The first mention of the word "curriculum" in university records was in 1582, at the University of Leiden, Holland: "having completed the curriculum of his studies". However, curriculum theory as a field of study is thought to have been initiated with the publication of The Yale Report on the Defense of the Classics in 1828, which promoted the study of a classical curriculum, including Latin and Greek, by rote memorization.

== Faculty psychology ==
The school of faculty psychology, dominating the field from 1860-1890 in the United States, believed that the brain was a muscle that could be improved by the exercise of memorization (with comprehension a secondary consideration). This supports the classical theory, which previously emphasized a method of teaching school subjects using memorization and recitation as primary instructional tools. The theory itself claims three constituent faculties or power:

- the presence of will or volition, which enables human beings to act;
- the emotions, which pertains to the affections and passions that enable human beings to experience pleasure, pain, love, and hate; and,
- the intellect or understanding, which is the foundation of human rationality that enables him to make judgments and comprehend meanings.

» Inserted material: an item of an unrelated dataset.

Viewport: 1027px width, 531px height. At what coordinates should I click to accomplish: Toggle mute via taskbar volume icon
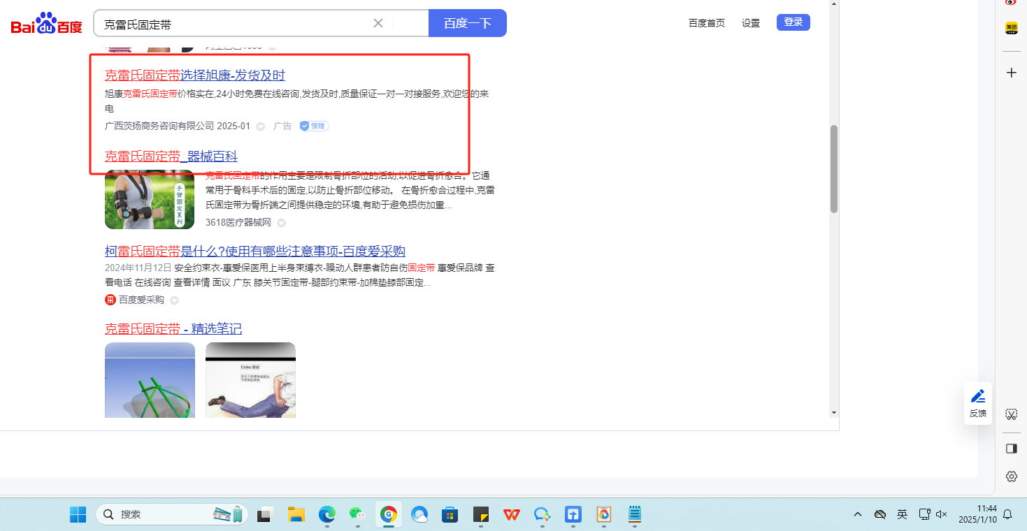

The idea is that education should expand the faculty of the mind and this is achieved through the key concepts of discipline and furniture. The faculty theory, which steered curriculum policy for elementary, secondary, and high schools, was institutionalized by three committees appointed by the National Education Association (NEA) in the 1890s to follow faculty psychology principles: the Committee of Ten on Secondary School Studies (1893), the Committee of Fifteen on Elementary Education (1895) and the Committee on College Entrance Requirements.

== The Herbartians ==
Different schools of Curriculum Theory developed as a reaction to the classicism of faculty psychology, including the Herbartians, who organized the Herbart Club in 1892, and later the National Herbart Society (1895-1899). Their philosophy was based on the thoughts of Johann Friedrich Herbart, a German philosopher, psychologist and educator, who believed that "the mere memorizing of isolated facts, which had characterized school instruction for ages, had little value of either educational or moral ends".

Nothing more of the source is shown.